The interview also situates Chega within Portugal’s authoritarian legacies without reducing it to a simple revival of Salazarism. While Chega does not openly rehabilitate the Estado Novo (the corporatist Portuguese state installed in 1933), Professor Costa Pinto notes that it selectively draws on the past, particularly through “law and order” and moral authority. “Salazar is presented as the example of a non-corrupt dictator,” Professor Costa Pinto explains, adding that Chega appropriates “the idea of a conservative regime in which law and order prevailed,”while avoiding deeper identification with an unpopular dictatorship.

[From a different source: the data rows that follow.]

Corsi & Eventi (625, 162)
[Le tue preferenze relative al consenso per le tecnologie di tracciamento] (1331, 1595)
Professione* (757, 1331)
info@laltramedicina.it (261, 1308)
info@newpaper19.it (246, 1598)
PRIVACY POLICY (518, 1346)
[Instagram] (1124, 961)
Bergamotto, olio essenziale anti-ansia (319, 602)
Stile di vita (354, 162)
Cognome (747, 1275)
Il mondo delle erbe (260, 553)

Immigration emerges as the party’s most powerful mobilizing issue. According to Professor Costa Pinto, “the central card that Chega has been playing over the last four years—and one that is closely associated with its electoral success—is immigration.” He links this to recent demographic shifts, especially increased migration from South Asia, and to growing anxieties among working-class voters. These dynamics underpin Chega’s welfare chauvinism, which combines statist social policies with exclusionary nationalism.

Crucially, Professor Costa Pinto frames Ventura within a transnational authoritarian constellation. “In a way, Orbán is the model for Ventura,” he states plainly. “The type of regime that Ventura would seek to consolidate in Portugal… is precisely the kind of competitive authoritarian regime that Orbán has managed to establish in Hungary.” While Trumpist styles and Bolsonaro’s experience in Brazil matter symbolically, Professor Costa Pinto stresses that Ventura adapts these influences pragmatically to Portuguese political culture.

Ultimately, the interview raises pressing questions about democratic resilience. While Professor Costa Pinto believes that Ventura is unlikely to win the presidency, he cautions that “the game is not over” on the right. Portugal, he concludes, faces a period of sustained uncertainty—one in which democratic institutions remain intact, but increasingly contested.